Scholars already know the collection was killed by his grandson, William Temple Franklin, who inherited most of the books and sold them for cash.
The real crime, historians say, is that there’s no surviving inventory of the 4,276 volumes — a list that could provide valuable insight into Franklin’s life.
That will change in coming months when the Library Co. of Philadelphia publishes a catalog of titles comprising nearly half of Franklin’s lost collection. The volumes range from books on science and medicine to manuals on the mechanics of printing and the making of apple cider, not to mention classics such as “Don Quixote” and “The Odyssey.”
It will be the most complete list ever published, helping to solve a puzzle that dates back more than 200 years.
“Next to his own writings, this is the most important source of information about him,” says librarian James Green. “There are discoveries to be made here.”
Franklin’s collection was one of the largest private libraries in America at the time and took up the entire second floor of an addition he built on his Philadelphia home, Mr. Green says. When Franklin died in 1790, the books were scattered among a number of institutions and relatives. Most were bequeathed to Temple Franklin.
The grandson, though, had no interest in the library and “looked on it as an asset to exploit,” Mr. Green says. By 1794, Temple Franklin had sold his volumes to a man who ended up going bankrupt four years later.

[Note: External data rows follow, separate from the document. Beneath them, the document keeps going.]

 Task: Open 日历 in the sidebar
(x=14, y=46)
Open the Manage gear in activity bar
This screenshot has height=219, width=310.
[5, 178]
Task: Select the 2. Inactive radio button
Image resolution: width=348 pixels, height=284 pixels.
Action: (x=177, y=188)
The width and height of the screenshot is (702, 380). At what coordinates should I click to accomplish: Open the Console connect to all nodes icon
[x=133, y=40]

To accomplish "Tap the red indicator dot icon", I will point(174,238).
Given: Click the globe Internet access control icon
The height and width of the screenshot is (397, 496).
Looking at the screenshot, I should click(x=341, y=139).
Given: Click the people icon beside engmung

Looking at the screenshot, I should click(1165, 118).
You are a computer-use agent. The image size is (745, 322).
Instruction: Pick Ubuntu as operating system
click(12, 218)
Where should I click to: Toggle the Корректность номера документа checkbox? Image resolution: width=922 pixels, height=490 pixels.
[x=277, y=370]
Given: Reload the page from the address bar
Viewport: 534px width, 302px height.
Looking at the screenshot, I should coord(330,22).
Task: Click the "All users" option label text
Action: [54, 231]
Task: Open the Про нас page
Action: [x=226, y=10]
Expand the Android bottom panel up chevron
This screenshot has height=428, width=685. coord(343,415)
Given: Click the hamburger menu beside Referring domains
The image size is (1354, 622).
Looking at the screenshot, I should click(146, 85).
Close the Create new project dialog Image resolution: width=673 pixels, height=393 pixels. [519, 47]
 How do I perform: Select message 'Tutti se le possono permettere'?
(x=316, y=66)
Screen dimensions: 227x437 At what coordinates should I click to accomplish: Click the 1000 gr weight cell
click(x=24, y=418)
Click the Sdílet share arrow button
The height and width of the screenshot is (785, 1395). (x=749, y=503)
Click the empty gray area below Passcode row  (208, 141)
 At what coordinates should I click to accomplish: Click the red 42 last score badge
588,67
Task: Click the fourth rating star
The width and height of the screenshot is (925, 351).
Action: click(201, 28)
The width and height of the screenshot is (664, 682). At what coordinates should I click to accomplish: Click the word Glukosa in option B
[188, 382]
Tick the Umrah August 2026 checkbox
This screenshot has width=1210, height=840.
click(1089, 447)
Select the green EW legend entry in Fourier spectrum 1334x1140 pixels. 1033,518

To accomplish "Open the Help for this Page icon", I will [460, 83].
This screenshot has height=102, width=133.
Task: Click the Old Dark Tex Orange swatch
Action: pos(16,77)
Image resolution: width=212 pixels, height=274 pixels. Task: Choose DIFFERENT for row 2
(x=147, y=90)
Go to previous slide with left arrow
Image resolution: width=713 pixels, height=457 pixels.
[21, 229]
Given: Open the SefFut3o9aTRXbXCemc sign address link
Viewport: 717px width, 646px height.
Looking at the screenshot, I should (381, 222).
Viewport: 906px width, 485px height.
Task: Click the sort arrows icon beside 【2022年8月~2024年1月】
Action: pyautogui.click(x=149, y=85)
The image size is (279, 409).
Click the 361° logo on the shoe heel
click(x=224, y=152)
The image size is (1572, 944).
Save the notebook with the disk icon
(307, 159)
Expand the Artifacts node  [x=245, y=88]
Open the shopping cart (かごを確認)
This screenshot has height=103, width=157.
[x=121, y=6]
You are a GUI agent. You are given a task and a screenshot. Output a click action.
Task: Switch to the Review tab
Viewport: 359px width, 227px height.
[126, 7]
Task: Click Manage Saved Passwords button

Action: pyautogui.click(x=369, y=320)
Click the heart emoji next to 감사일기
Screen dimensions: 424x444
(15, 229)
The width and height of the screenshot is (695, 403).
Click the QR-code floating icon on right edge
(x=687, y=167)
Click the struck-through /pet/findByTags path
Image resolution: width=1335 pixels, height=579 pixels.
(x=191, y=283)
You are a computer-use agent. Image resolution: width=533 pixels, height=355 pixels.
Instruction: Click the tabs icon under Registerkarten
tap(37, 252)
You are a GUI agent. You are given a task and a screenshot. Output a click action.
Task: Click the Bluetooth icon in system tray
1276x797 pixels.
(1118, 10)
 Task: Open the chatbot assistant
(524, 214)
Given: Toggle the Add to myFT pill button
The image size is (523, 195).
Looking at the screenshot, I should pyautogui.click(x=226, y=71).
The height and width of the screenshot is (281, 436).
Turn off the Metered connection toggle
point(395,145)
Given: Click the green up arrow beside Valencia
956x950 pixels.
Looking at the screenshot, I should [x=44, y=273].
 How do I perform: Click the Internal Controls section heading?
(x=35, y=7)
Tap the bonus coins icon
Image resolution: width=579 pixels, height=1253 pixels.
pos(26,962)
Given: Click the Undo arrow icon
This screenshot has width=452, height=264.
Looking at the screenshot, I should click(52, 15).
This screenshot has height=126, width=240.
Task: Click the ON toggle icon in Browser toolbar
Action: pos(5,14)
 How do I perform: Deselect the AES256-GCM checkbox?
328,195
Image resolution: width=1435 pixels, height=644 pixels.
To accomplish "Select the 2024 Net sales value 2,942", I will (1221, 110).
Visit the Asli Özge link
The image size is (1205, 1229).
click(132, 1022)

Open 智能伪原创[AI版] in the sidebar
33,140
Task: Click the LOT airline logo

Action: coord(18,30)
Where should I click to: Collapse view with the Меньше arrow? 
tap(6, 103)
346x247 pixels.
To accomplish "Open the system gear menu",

The books then ended up in the hands of bookseller Nicholas Dufief, who sold them off between 1801 and 1803 to buyers including then-President Thomas Jefferson. A deal fell through for the Library of Congress to acquire the remainder of the collection. Dufief had published catalogs of the titles, but those lists were lost as well.
Yet one important part of Franklin’s collection did survive: The “shelf mark.”
The penciled notation inside his books consisted of the letter C followed by numbers and then N followed by more numbers. It was noticed first around 1935 by members of the American Philosophical Society, a Philadelphia-based group founded by Franklin that had bought some of his volumes from Dufief.
But was the shelf mark made by Dufief or Franklin?
Enter Edwin Wolf, a librarian at the Library Co. The organization, started by Franklin and other bibliophiles in 1731, is an independent research institution documenting American history through the 19th century.
Years of research culminated in 1956 when Mr. Wolf discovered the shelf mark in volumes Franklin bequeathed directly to the library and the Philosophical Society — books that had not been handled by Dufief. The marks weren’t always easy to find; some were hidden under bookplates placed by subsequent owners, and some had been papered over when the volumes had been rebound.